Режущий глаза электрический свет и осоловелые лица. Лэри возбужденно цокает языком, подливая жару в огонь Шакалиных историй, Дом — под черным одеялом, закутан по самую крышу, и я думаю — интересно, надолго ли хватит воздуха здесь, внутри, и что будет, когда он закончится…
Воспаленноглазая стая в пижамах, затухающий концерт в честь Рыжей, сидящей меж Лордом и мной, я считаю часы и минуты и уже начинаю надеяться, несмотря ни на что, надеяться, что, может быть, воздуха и ночи хватит на всех, до тех самых пор, пока не настанет утро, но появляется высокая, траурная фигура Стервятника с кокосом в руке, траур в одежде, в глазах и в голосе, больше всего он похож на кадыкастого Гамлета с черепом Йорика, усохшим от долгого пребывания в могиле. С его появлением я перестаю надеяться, что часы и минуты сдвинутся с мертвой точки, в которой увязли по крайней мере до тех пор, пока мы не услышим печальную весть, которую он намерен сообщить.
Стервятник катает на ладони мохнатый кокос:
— Мне очень жаль вам об этом говорить, действительно, очень жаль, но мне больше не к кому пойти с этим, и… одним словом, у нас в туалете — покойник.

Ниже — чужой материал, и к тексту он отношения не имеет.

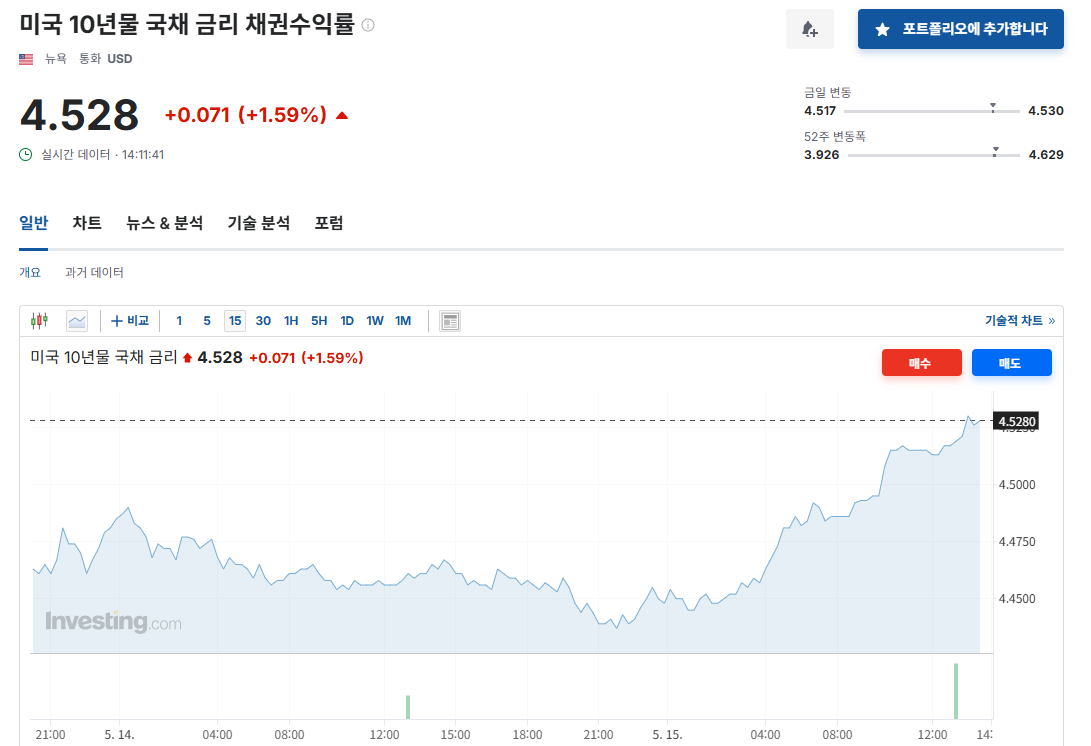
Task: Click the blue 매도 button
Action: click(1011, 363)
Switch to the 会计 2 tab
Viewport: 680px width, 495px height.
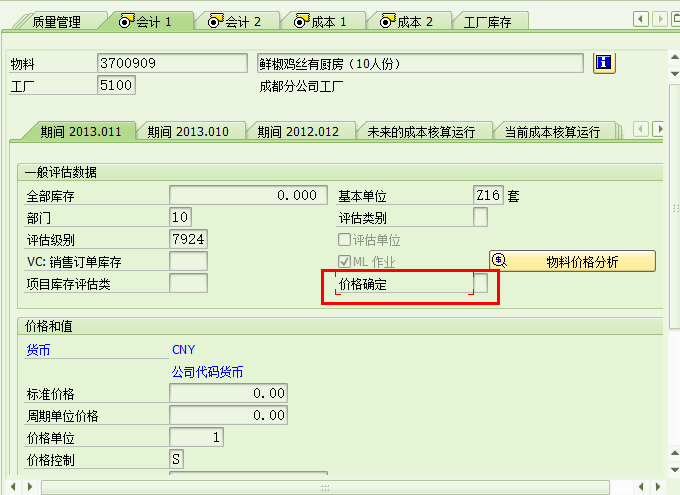[x=235, y=21]
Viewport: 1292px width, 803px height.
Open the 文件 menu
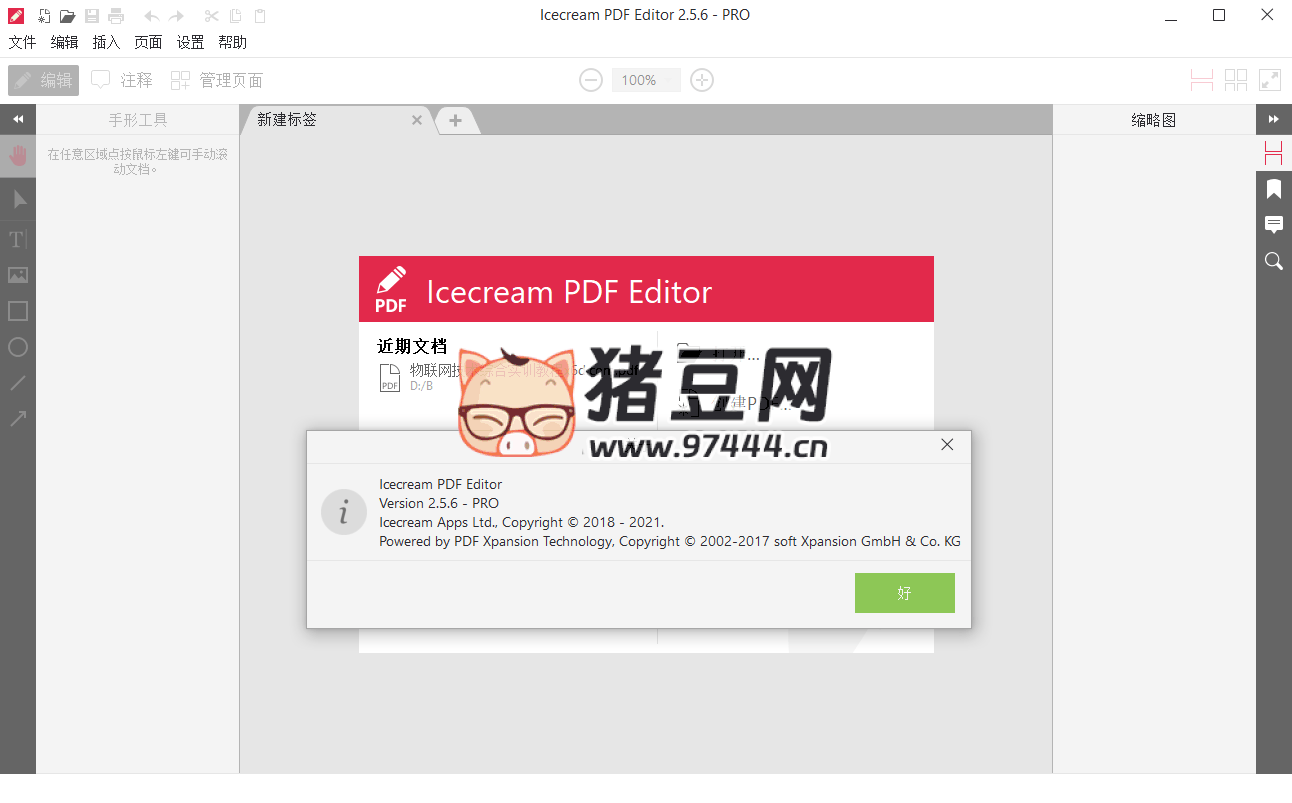(22, 42)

Я его там нашел только что.
Сдавленный писк гармошки Шакала.
— Прошу прощения, — вздыхает Стервятник. — Мне действительно очень жаль…

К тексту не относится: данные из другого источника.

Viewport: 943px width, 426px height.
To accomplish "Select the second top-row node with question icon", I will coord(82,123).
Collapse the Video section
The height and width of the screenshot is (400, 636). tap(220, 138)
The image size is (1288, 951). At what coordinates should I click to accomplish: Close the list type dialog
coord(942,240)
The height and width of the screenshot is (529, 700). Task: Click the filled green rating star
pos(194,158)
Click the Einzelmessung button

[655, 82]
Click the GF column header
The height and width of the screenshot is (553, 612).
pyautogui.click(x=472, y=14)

Краб, которого мы понесем часом позже на первый, при жизни — незаметное, прожорливое существо с двумя пальцами на каждой руке, непонятно зачем очутившееся в пределах Гнезда, чтобы принять там свою смерть непонятно от чего, станет загадкой Самой Длинной, которую не разгадают ни тогда, ни потом.

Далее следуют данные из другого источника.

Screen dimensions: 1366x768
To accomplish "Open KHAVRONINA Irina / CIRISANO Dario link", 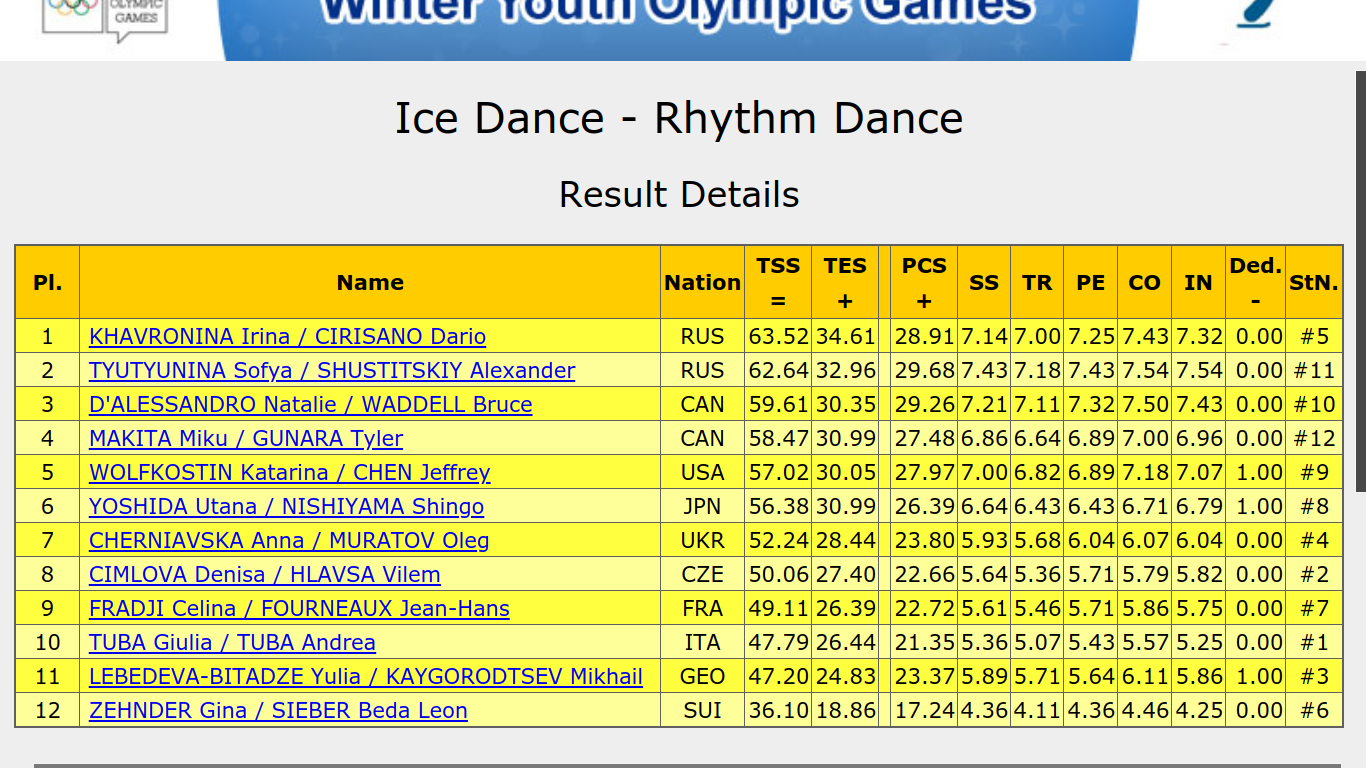I will tap(287, 336).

Завернутого в Перекресточную занавеску (бело-серый шлейф, картинно уползающий в хвосте процессии), мы спустим его в актовый зал и оставим там, в окружении консервных банок, утыканных свечами, очень торжественного и одинокого, а на обратном пути Черный прикинется сумасшедшим или и вправду спятит (я знаю, что это такое, быть терпеливым наблюдателем и ждать, ждать, пока не настанет тот единственно подходящий момент, когда ты наконец сможешь что-то предпринять), и громогласно объявит нам свое мнение о происходящем. Безумную ночь расколет пополам, в черные щели темноты на нас хлынет рой светлячков-фонариков в дрожащих руках, а беснующаяся фигура будет приседать и надсаживаться в центре коридора, сверля своим визгом стены и потолочные перекрытия, вверх и вниз, протыкая саму неподвижность времени… И тогда, и позже мне будет казаться, что именно с этого ора начался отсчет секунд, как будто кто-то, разбуженный им, проснулся где-то в неведомом мире, имеющем власть над миром этим, лениво потянулся, стукнул по остановившимся часам, и они пошли…
Возможно, за это следовало бы благодарить именно Черного, но я почему-то не испытываю такого желания. В дальнейшем у многих войдет в привычку, вспоминая о Самой Длинной, отмечать невыдержавшие нервы и съехавшую крышу бедняги Черного. Что такого стряслось с его нервами, чего не случилось тогда же с нервами всех остальных, включая мои, я так и не понял, а относительно «поехавшей крыши»… мне как-то не доводилось видеть, чтобы, съехав, «крыши» так быстро восстанавливались на прежнем месте без ущерба для их владельцев. Можно даже сказать, что впав в ту свою сомнительную истерику, он сделал первый шаг к опустевшему трону Помпея, хотя тогда это было больше похоже на пробежку в объятия смирительной рубашки. Можно понять всех, кому приятно, грустно покачивая головами, упомянуть сдавшие нервы такого типа, как Черный, безмолвно подразумевая собственные, оказавшиеся не в пример крепче. «Видывали мы и не такие виды. Тяжелая была ночка. Мда. Бедняга Черный…» К счастью, в отличие от них я не горжусь крепостью своих нервов и могу позволить себе усомниться в его слабонервности, продемонстрированной так эффектно и неожиданно, но все это будет потом, позже, а тогда, услышав его визг, я испытаю только шок и желание побыстрее прервать этот звук. Одновременно со мной аналогичное желание возникнет у многих, и, облепив орущего Черного, как куча муравьев дохлую гусеницу («Убийцы! Укрыватели убийц!»), вся эта масса покатится по коридору, глуша своими телами его вопли, а у самой нашей двери он стряхнет их с себя и кое-кого потопчет, отчего орущих и чертыхающихся в потемках станет еще больше.